Monday 14 December 2020

What are diversified funds in India? Why should you cash in on them?

 

What are diversified funds in India? Why should you cash in on them?

Diversified funds in India are often regarded as quality investment additions to financial portfolios. Should you invest in diversified equity funds in India and other similar types such as multi cap funds? These funds owe their importance to the time tested golden investment principle that states do not put all your eggs in one basket. This equates to the need for not putting your entire investment corpus into a single type of investment. Risks should be spread out and diversified with investments made in several assets and throughout diverse business sectors/industries. Mutual funds enable diversification very naturally through ensuring access to several business sectors and companies alike though these entities may be from one sector. Hence, these funds come with diversified options that spread throughout market capitalizations and business sectors as well. You can consider diversified equity funds in India for investing in accomplishing financial goals for the long term.

Diversified funds in India are those which are often called multi cap funds, i.e. those which invest in various business sectors and market capitalizations. Diversification takes place with several mutual funds being present within the portfolio. This enables reduction of overall risks while helping in cushioning negative impact of performance of some mutual funds/securities within the portfolio as well. The main objective behind diversification is safeguarding returns from the portfolio in the context of extreme market fluctuations and other volatile circumstances. Several mutual fund houses offer diversified funds which may fall in any category. By deploying an investment in a single fund, investors get the advantage of investing in multiple securities which are spread throughout diverse market capitalization levels and business sectors/industries alike. These funds are still impacted by market volatility levels although the impact is lower as compared to funds concentrating on one market capitalization or pure sector funds.

Learning more about diversified mutual funds

These funds will help you mitigate risks better than many other categories such as small cap or mid cap funds. Fund managers of these funds will periodically make the switch between small, mid and large cap stocks on the basis of market conditions. This will make sure that you can cash in on better opportunities present in the market. Returns are suitably amplified from these funds since they deploy investments in companies across varied market capitalizations. Hence, investors can expect sizable growth prospects for the future in spite of the diversified funds not being totally safeguarded from market uncertainty.

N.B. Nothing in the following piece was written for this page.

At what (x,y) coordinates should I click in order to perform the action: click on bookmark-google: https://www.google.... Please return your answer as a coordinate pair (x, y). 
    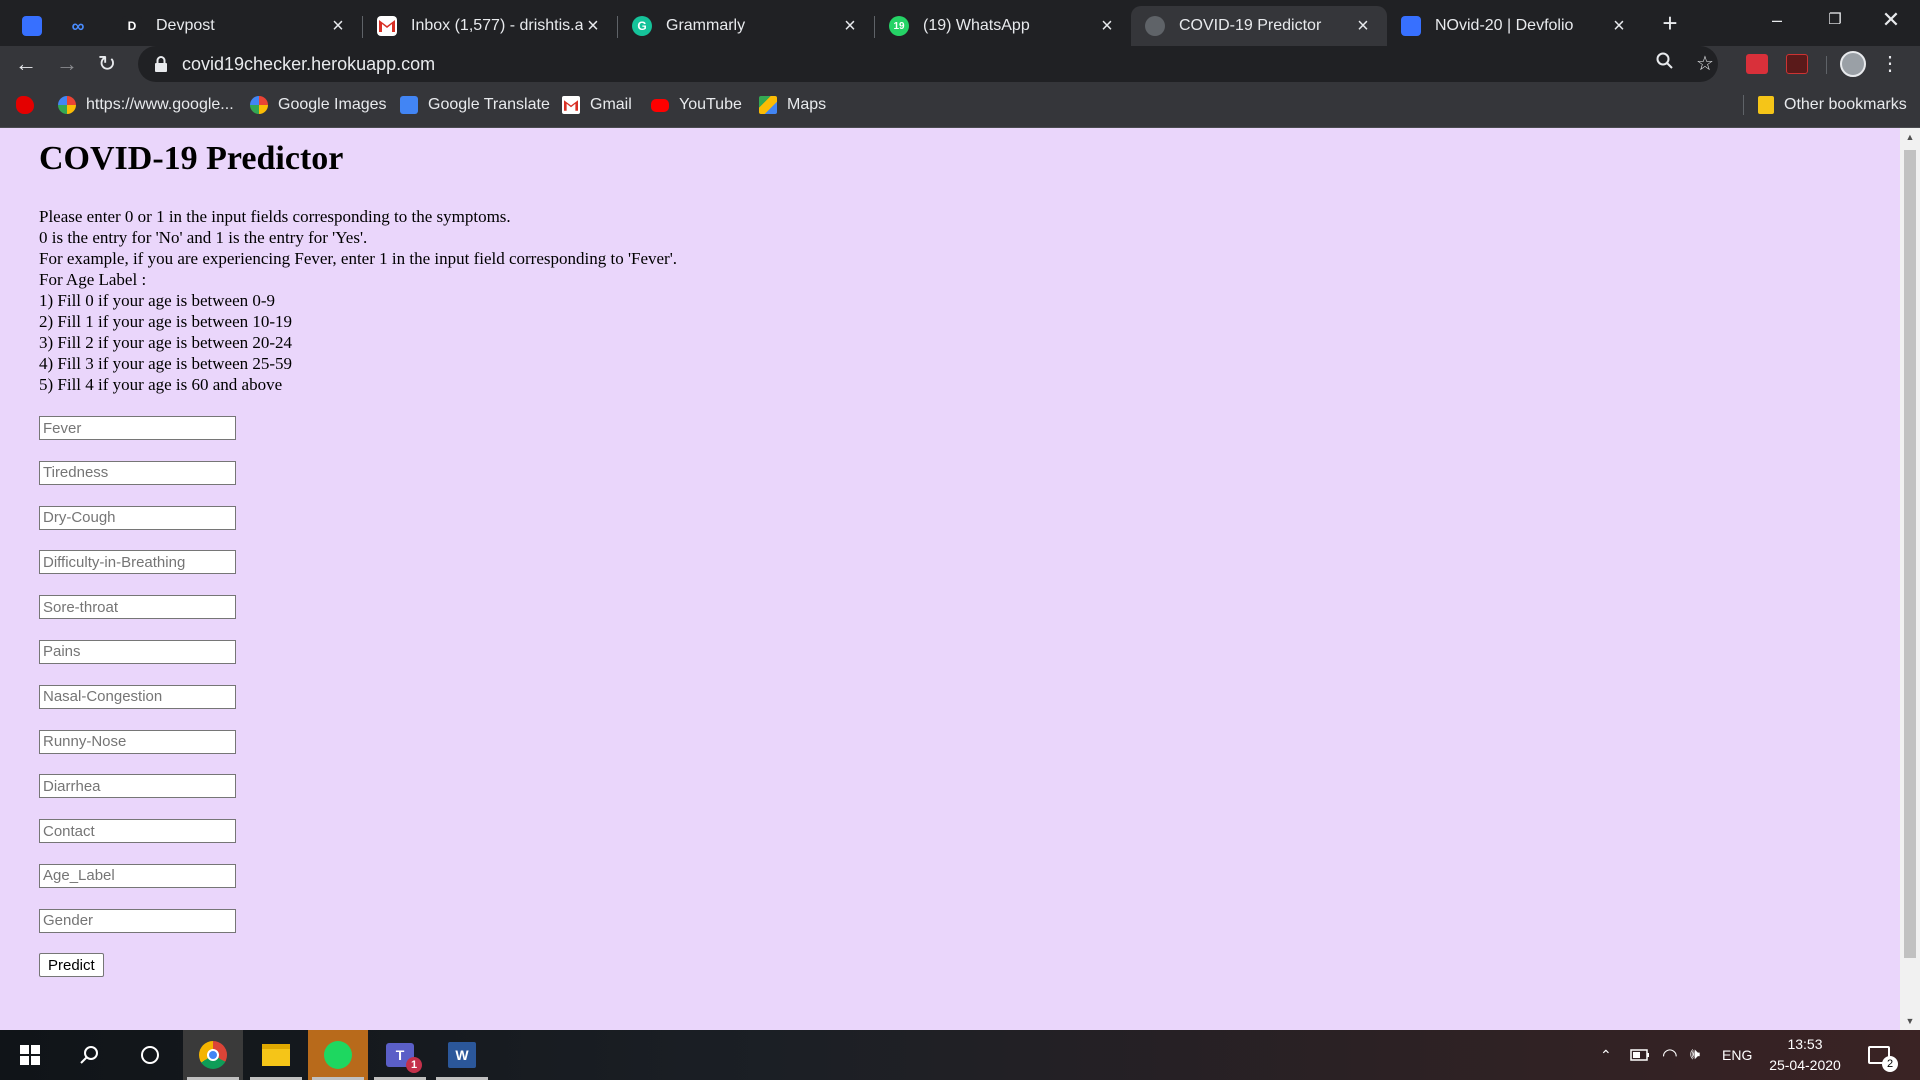
    Looking at the image, I should click on (146, 105).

Investors also get relatively broader exposure to the market with these funds. Multi cap funds are diversified funds since they invest throughout market capitalizations while saving time for investors greatly. The risks are more balanced when it comes to these kinds of funds. This happens since small cap funds do well in a bullish market while large cap funds work as support in case of a falling market. Those who relatively understand equity markets and their risks and those who have moderate appetite for taking risks, may consider investments in these diversified funds accordingly.